Esta semana causó revuelo el “descubrimiento” del Centro Internacional de Investigaciones sobre el Cáncer (CIIC) –de la Organización Mundial de la Salud (OMS)-, de que el consumo de carnes rojas y procesadas es “probablemente carcinógeno” para los humanos. Esta asociación se observó sobre todo en el cáncer colorrectal, pero también en el de páncreas y próstata.
El CIIC concluyó que 50 gramos de carne procesada al día “aumenta el riesgo de cáncer colorrectal en un 18%.” Aunque reconoce que el riesgo es más o menos pequeño, aumenta en proporción con la cantidad consumida.
Con estos hallazgos la OMS apoya su recomendación de limitar el consumo de carne y de que las agencias gubernamentales correspondientes realicen evaluaciones para “poder brindar las mejores recomendaciones dietéticas posibles”. Hasta ahí todo muy bien.
Un familiar me cuestionó sobre por qué si se sabe que determinados productos eran cancerígenos, no se prohibían. Respondí que porque la gente es la que debe decidir qué le conviene, gusta o prefiere consumir, y en automático, el asunto me remitió al mucho más escabroso tema de la legalización de las drogas.

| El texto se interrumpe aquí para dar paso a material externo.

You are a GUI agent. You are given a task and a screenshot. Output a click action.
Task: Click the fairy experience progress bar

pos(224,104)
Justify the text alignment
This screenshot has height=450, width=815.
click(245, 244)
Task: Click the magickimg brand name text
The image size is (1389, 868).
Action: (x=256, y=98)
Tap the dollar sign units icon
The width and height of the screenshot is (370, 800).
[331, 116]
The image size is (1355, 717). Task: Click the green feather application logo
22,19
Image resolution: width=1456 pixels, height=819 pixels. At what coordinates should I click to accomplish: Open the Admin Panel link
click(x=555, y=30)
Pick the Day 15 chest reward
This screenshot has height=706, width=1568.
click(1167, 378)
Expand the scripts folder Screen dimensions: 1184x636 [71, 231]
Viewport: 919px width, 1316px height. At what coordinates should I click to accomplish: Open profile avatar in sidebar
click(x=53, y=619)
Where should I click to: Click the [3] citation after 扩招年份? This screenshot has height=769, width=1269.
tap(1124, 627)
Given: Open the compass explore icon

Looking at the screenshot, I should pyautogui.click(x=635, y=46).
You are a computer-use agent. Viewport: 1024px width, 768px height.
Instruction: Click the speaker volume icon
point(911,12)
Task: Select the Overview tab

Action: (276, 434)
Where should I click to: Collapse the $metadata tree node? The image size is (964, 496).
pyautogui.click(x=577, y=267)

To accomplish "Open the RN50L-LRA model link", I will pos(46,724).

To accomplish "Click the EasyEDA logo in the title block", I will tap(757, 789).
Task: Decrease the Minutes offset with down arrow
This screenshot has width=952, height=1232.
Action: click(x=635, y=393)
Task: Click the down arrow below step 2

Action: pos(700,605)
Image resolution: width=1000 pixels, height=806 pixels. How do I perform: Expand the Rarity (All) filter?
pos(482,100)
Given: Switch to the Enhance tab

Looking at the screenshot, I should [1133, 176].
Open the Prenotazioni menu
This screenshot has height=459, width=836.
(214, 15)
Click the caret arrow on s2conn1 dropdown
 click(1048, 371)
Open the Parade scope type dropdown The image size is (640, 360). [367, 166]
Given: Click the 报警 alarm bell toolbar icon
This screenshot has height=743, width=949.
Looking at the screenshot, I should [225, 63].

Dos son los argumentos básicos para su prohibición: que “hacen daño” y que son adictivas.
Con ello en mente la lógica parece correcta. El problema es que si aceptamos la primera justificación, entonces también deberíamos pensar en prohibir productos altamente nocivos como la carne roja o procesada, que ya nos dijo la OMS que provocan una de las enfermedades más terribles: el cáncer.
Siguiendo la segunda justificación, también deberíamos hacer ilegal el alcohol y el tabaco, dos drogas legales que matan gente por millones en todo el mundo. Hay sin duda quien incluso estaría feliz de que se prohibieran el azúcar o la sal, que en exceso también pueden traer problemas serios de salud.
Pero el punto es, ¿debe entonces prohibirse el tocino, el alcohol, los refrescos o los cigarros? La respuesta por supuesto, es no.
Esta pregunta que suena absurda, por desgracia, no lo parece tanto en el tema de las drogas ilegales, a pesar de provocar menos muertes y en algunos casos, ser menos adictivas que otras sustancias.
Según la prestigiosa revista médica The Lancet, que clasificó 20 drogas legales e ilegales en un estudio, la adicción y daño físico que provocan el alcohol y el tabaco son mayores que los de la mariguana (ver gráfico al final del artículo).
Asimismo, según la misma OMS cada año 3.3 millones de personas mueren cada año en el planeta por el consumo de alcohol, y más de cinco millones por consumir tabaco. En cambio por las otras drogas, la cifra de muertes asociadas es de poco más de 187 mil personas anuales.
No faltará quien diga que las “pocas” víctimas se deben a la prohibición, y algo de razón nos les faltará. Aun así, el punto es que hay una discriminación arbitraria e hipócrita contra determinadas drogas, pues como vemos, si el criterio fuera prohibir lo que “hace daño” o es adictivo, muchas sustancias más entrarían en esta categoría.
Pero incuso si concediéramos que las drogas fueran “más dañinas y adictivas” que las legales, ¿debe elEstado perseguir y castigar un delito en el que no hay víctima (porque el consumidor lo hace de manera voluntaria)?
Todos los caminos nos llevan al mismo destino: si renunciamos a nuestra libertad de elegir lo que consumimos, alguien más –casi siempre desde el gobierno- decidirá lo que es “bueno” para nosotros. Ya sabemos cuál es el desastroso resultado de empoderar a los gobernantes, y no a los ciudadanos.
Deben ser los adultos, mayores de edad, quienes decidan qué consumen y qué no, con la misma libertad y responsabilidad que eligen por quién votar. Despenalizar las drogas sería un avance muy importante en la libertad de las personas, y de paso, acabaría con un negocio multimillonario que tanta violencia, vidas y zozobra le sigue causando a nuestro país.